The officers then escorted appellant to a room designed for videotaping. (1) Because of his belligerent behavior, Locke, in consultation with his supervisor, determined that appellant should be handcuffed and seated in a chair for his own safety as well as that of the officers. Locke testified that it is not the usual practice to video a defendant handcuffed or sitting:



I called my supervisor to the scene to--to the jail. I asked him--I told him of my concerns and I said, "What should I do?" His suggestion was that I place Mr. Garcia in handcuffs, take a chair in there and have him sit down in the chair, read him his rights, do the DWI interview and the DIC-24. And he said you know, "If he'll perform the test you can try to perform the test." I honestly didn't believe that he would do that.



With appellant in handcuffs, Locke advised him of his rights, including his right to refuse a breath test and the consequences of a refusal. According to Locke's testimony and our review of the five-minute videotape, appellant refused to give a breath specimen, and he refused to perform any field sobriety tests. Appellant insisted that the officers leave him alone and he refused to sign the statutory warning form stating that he was refusing to provide a breath specimen. Locke testified that, based on his training, experience, and observations, appellant had lost the use of his mental and physical faculties due to alcohol consumption.

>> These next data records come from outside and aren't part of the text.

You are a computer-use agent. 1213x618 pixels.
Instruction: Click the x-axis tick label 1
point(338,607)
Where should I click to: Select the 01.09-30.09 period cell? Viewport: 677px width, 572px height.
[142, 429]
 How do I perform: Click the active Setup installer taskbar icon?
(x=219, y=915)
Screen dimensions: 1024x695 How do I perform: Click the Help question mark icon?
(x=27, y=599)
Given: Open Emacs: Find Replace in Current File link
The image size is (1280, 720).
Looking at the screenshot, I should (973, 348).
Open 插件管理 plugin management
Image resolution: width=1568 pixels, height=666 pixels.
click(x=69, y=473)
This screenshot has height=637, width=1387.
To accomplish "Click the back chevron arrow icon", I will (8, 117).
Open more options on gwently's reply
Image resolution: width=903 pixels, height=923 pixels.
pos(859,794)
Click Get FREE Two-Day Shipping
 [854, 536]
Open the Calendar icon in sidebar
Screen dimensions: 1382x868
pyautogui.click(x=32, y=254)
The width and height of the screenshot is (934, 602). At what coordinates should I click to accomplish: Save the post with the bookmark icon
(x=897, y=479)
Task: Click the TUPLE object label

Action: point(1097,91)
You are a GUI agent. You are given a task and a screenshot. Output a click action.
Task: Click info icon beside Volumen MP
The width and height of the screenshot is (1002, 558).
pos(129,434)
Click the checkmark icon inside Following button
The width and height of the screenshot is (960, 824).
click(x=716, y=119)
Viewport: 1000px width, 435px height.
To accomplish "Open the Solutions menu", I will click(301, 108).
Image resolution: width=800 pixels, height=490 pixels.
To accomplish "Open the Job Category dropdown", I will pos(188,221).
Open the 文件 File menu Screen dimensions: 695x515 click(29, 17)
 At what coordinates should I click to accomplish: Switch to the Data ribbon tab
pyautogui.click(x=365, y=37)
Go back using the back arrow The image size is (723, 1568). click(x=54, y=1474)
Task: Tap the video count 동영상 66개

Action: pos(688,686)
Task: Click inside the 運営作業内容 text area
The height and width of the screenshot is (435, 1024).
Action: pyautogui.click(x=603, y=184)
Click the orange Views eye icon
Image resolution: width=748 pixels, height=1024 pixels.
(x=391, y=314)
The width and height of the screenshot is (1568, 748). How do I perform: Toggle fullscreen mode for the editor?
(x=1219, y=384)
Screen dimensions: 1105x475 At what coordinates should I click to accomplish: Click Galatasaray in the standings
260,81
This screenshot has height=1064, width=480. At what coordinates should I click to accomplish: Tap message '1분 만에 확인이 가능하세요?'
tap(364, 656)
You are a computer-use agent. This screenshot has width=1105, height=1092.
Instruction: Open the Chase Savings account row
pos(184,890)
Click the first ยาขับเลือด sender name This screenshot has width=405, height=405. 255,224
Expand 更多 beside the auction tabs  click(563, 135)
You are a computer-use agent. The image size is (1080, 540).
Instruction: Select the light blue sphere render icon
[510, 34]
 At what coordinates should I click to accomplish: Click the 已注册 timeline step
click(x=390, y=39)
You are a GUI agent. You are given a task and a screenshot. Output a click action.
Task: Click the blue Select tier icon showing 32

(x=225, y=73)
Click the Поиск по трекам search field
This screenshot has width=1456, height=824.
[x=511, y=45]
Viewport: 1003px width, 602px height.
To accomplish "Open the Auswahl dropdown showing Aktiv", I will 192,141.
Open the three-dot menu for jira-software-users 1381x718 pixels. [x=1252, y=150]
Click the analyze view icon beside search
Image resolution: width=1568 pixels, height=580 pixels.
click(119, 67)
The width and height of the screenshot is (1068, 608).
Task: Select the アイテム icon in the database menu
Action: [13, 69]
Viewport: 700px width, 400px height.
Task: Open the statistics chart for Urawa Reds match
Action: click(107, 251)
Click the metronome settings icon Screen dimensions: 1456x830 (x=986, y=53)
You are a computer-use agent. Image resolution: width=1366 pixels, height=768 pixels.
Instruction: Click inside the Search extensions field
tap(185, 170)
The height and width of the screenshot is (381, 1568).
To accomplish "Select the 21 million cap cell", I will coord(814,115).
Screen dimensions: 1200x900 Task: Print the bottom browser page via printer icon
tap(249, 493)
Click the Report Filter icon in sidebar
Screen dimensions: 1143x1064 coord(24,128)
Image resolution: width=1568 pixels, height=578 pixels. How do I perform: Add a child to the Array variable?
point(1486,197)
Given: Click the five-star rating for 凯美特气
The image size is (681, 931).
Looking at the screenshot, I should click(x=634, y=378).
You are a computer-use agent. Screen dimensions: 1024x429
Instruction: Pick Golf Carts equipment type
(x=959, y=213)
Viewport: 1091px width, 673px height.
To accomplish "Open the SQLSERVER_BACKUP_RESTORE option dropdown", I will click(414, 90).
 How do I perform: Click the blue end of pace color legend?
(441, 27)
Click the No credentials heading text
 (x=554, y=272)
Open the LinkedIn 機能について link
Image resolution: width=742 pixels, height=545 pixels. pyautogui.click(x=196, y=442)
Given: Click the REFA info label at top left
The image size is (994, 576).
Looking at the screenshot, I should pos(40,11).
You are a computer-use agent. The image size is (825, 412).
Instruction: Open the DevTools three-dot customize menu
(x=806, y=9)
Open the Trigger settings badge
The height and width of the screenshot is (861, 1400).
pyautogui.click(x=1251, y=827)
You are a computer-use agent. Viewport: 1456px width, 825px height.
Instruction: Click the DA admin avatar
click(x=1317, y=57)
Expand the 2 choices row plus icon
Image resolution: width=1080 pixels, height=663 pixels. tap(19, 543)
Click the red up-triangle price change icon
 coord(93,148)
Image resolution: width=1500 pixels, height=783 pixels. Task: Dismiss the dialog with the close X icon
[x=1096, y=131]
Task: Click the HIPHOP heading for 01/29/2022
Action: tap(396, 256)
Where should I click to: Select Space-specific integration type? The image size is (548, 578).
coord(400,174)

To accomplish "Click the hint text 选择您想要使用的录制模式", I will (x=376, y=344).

During trial, the State offered the videotape into evidence. Appellant's counsel objected to its admission, stating: "[W]e'd object under Lucas v. State, 791 S.W.2d 35, for the reasons urged earlier: The prejudicial outweighs the probative value. But also, the State is not laying the proper predicate per Lucas. I will show the court the proper predicate, but I won't share it with the State, because it's not my job." (2) The court overruled the objection and admitted the exhibit.

Appellant testified on his own behalf, presenting a starkly different account of events. He testified that at the time of his arrest, he was a 54-year-old veteran receiving disability payments, and in poor health, with a shoulder injury for which he had received surgery, a protruding disc in his back, and diabetes. Because of his poor health, he had quit drinking and had imbibed his last alcoholic beverage in 1999. He did not notice that he was being followed by the police until he approached the car dealership. Appellant claimed that he was unable to place both arms on the tailgate of the pickup and that he explained to Locke that he had difficulty raising his arm because of his shoulder surgery, but "[the officer] insisted on me doing it." Appellant testified that Locke continued to "badger" him and grabbed him by the waist, pulling his pants and busting the zipper. Appellant complained that he needed to urinate, but Locke told him he could wait until they arrived at the jail. Appellant denied telling Locke he had a little bit to drink, testifying: "I've been arrested before and I'm not going to admit to an officer that I've been arrested before. I had some problems the last time so this time I wasn't going to tell them anything." Appellant also testified that he did not understand that, when the officer asked him if he had had something to drink, the officer meant alcoholic beverages.